Hint: Look at ACL order and the wildcard masks.

Solution:

  • Check ACL order and entries:
R1# show access-lists 101
  • If the ACL uses deny tcp 192.168.1.0 0.0.0.255 203.0.113.0 0.0.0.255 eq 80 followed by permit ip any any the ACL is correct. If instead permit ip any any comes first, it will allow everything (including HTTP) and the deny will never match. If SSH is failing, confirm the ACL is applied on the correct interface and direction.
  • Fix: Reapply ACL in correct order or reapply to correct interface.
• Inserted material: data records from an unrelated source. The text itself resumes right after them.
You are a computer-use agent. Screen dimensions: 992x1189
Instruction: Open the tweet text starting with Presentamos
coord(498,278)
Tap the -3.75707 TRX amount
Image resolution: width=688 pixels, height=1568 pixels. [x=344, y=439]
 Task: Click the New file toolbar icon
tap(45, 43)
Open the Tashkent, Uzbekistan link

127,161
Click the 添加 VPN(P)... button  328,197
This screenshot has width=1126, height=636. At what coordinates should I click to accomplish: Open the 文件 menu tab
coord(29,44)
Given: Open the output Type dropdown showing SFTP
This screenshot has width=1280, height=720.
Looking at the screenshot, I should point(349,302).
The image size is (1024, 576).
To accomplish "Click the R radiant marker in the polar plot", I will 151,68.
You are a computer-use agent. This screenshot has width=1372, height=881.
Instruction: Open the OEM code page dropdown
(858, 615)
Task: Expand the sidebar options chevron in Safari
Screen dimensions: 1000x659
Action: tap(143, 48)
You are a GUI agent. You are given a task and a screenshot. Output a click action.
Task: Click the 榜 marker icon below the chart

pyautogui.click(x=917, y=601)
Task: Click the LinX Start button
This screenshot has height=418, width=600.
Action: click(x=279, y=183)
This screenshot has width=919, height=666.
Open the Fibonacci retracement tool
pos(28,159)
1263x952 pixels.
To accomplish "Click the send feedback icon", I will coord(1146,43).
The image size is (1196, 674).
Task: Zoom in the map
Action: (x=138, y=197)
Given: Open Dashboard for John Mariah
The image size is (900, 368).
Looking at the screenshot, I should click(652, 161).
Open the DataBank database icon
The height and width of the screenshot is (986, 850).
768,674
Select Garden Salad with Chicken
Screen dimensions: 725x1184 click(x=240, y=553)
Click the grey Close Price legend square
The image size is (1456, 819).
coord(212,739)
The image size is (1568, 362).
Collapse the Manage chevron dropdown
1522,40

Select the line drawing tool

Example to remove and re-add:
R1(config)# no access-list 101
R1(config)# access-list 101 deny tcp 192.168.1.0 0.0.0.255 203.0.113.0 0.0.0.255 eq 80
R1(config)# access-list 101 permit ip any any

Explanation: ACLs are processed top-to-bottom; an early overly-broad statement can override specific denies.


Verification Checklist

  • show access-lists 101 shows the HTTP deny and permit ip any any
  • show access-lists 102 shows the UDP 69 deny for Engineering → Management
  • show access-lists 110 lists gt, lt, and range entries as configured
  • ip access-group commands are applied to the correct interfaces and directions

Common Mistakes

SymptomCauseFix
HTTP still allowedACL not applied on correct interface/directionApply ACL inbound on Gi0/2: ip access-group 101 in
All traffic blocked from a subnetMissing final permit ip any any (implicit deny active)Add access-list <num> permit ip any any or explicit permits
ACL not matching expected hostsIncorrect wildcard mask (used mask instead of wildcard)Use wildcard 0.0.0.255 for /24 networks
ACL order causes no effectPermit placed before specific denyReorder ACL so specific denies are before broad permits (recreate ACL)

Challenge Task

Configure a single numbered extended ACL that:

  • Denies inbound SSH (tcp eq 22) from the Internet 203.0.113.0/24 to Management 192.168.3.0/24,
  • Allows HTTPS (tcp eq 443) from Sales to the Internet,
  • Logs denied attempts,
  • Apply it on the interface toward the Internet.

(No step-by-step — use your knowledge of extended ACL syntax, log keyword, and interface application.)

Important: Always test ACLs in a lab before deploying to production. Extended ACLs are powerful but order-sensitive — think of them as a top-to-bottom rule book that stops at the first match.